Tentu saja dibutuhkan sikap kolektif, agar perlahan tapi pasti orang malu untuk
berperilaku kotor, bergelimang dengan barang kotor atau yang didapatkan dengan
cara kotor. Selain itu, dukungan para pemimpin,
baik formal maupun non formal, tokoh-tokoh lokal dan siapa saja yang menjadi
panutan masyarakat, mutlak diperlukan. Ada satu saja tokoh yang berkomentar
minor terhadap upaya membangun budaya bersih ini, akan segera diikuti sebagian
masyarakat. Sehingga meski sudah ditata sedemikian rupa, gerakan membangun
budaya bersih bisa berantakan di tengah jalan.
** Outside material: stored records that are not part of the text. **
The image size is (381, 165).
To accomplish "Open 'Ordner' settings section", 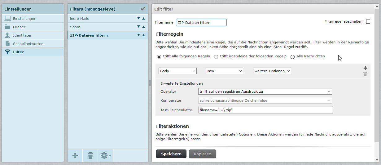I will click(x=19, y=27).
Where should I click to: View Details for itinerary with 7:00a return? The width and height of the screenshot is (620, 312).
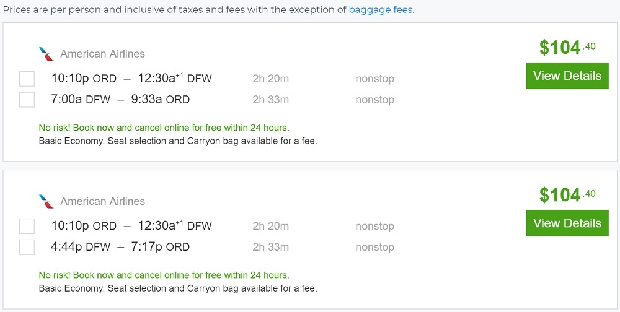(x=567, y=76)
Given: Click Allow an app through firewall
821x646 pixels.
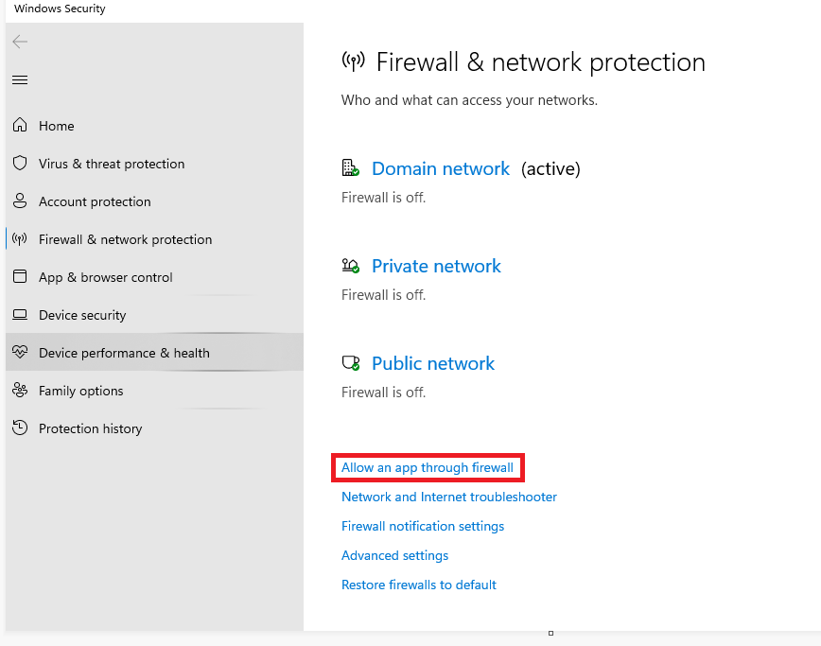Looking at the screenshot, I should (x=428, y=467).
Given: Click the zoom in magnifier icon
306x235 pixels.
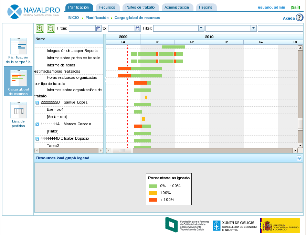Looking at the screenshot, I should pyautogui.click(x=40, y=29).
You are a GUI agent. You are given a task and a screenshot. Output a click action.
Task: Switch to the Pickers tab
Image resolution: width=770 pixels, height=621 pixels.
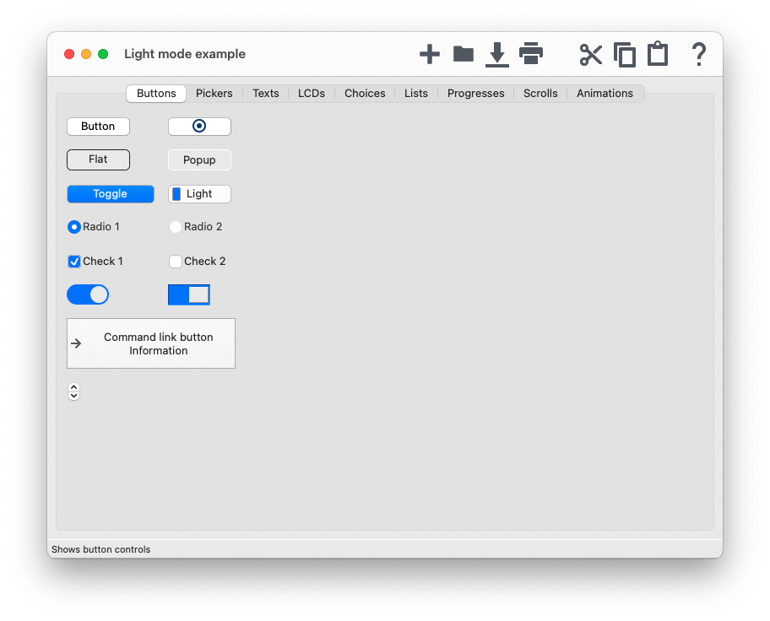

Pelaksanaan Pemilihan Bupati Kebumen tahun 2015, yang genderangnya sudah
mulai ditabuh di penghujung tahun ini bisa menjadi momentum perubahan yang
menentukan, apakah masyarakat biasa diajak membangun budaya bersih, atau justru
kian terperosok dalam praktek-praktek kotor. Karena itu bagi yang masih
memiliki sikap optimis untuk terus membangun budaya bersih, momentum ini mesti
dimanfaat semaksimal mungkin dengan menggalang sinergi semua pihak.
Figur-figur yang akan muncul dalam kontestansi pilbup, sudah pasti memiliki
rekam jejak masing-masing. Terlepas dari kepintaran tim sukses dalam membuat
strategi pencitraan kandidat yang diusungnya, pada akhirnya kandidat peraih
suara terbanyak menunjukkan prototipe masyarakat, sekaligus bisa menjadi
indikator berhasil tidaknya gerakan membangun budaya bersih.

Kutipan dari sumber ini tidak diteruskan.